坂井榮八郎『ドイツ史10講』岩波新書 pp.97-98

 しかし反面ドイツの復興は、他国にはないハンディキャップを負っていた。経済的にはヨーロッパの経済活動の中心軸が、「地中海→アルプス越え」のルートから大西洋沿岸に移ってしまったこと。かつてヨーロッパ経済の中枢地域に属していたドイツは、前章で述べたように、ウェストファリア条約で海への出口も外国に制せられ、「大西洋世界の後背地」(ホルボーン)になってしまったのである。かつてヨーロッパの富を集積した地中海は「貧窮しよどんだ入江」(ホブズボーム)になる。そして、以前はドイツの海であったバルト海でも、スウェーデン、そしてロシアといった新興の強国の前にドイツの影はうすくなり、ハンザ同盟も17世紀末には姿を消してしまう。

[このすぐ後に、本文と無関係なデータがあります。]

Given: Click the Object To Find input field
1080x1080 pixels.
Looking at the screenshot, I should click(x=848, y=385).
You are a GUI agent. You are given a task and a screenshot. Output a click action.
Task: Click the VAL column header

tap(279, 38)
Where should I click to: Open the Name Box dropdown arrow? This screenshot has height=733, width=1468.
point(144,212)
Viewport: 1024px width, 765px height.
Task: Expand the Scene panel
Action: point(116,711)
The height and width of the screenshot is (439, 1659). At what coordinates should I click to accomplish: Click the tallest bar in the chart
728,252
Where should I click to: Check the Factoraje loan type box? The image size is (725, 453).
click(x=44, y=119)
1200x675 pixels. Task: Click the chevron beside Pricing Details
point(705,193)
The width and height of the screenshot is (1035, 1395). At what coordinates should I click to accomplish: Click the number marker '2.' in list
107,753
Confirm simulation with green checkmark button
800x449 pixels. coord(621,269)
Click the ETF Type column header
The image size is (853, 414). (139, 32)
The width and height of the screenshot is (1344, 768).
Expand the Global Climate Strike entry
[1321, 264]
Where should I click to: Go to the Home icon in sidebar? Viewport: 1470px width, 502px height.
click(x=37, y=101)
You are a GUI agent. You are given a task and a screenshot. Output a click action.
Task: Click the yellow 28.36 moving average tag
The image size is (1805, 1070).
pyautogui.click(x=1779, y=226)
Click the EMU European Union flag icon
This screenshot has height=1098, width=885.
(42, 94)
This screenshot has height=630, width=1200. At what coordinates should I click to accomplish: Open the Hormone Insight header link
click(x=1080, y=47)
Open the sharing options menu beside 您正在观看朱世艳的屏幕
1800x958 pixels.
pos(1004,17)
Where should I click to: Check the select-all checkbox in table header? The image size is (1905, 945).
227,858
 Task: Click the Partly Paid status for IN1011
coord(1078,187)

 他方政治的に見ると、西欧諸国が17世紀後半以降、おおむね国内での戦火を免れて新たな発展に向かい得たのに対し、ドイツは国土の復興に専念する暇もなく外国からの侵攻に曝され続けたのであった。東からはオスマン帝国がハンガリーを制圧してさらにウィーンを脅かし(1683年の「ウィーン攻囲」)、西からはフランスが侵攻してライン川沿岸で徹底的な破壊作戦を展開した(1688-97年の「プファルツ継承戦争」とその間の「プファルツの焦土化」)。ドイツが大きな戦争から解放されたのは、東方では1699年のカルロヴィッツ講和条約で「トルコの危険」が去り、西ではスペイン継承戦争を終わらせた1714年のラシュタットの講和条約以後のことなのだ。ドイツの国力の本格的回復は18世紀に持ち越された。その回復・復興の課題を背負ったのが政治体制としての「絶対主義」と、その経済政策としての「重商主義」なのである。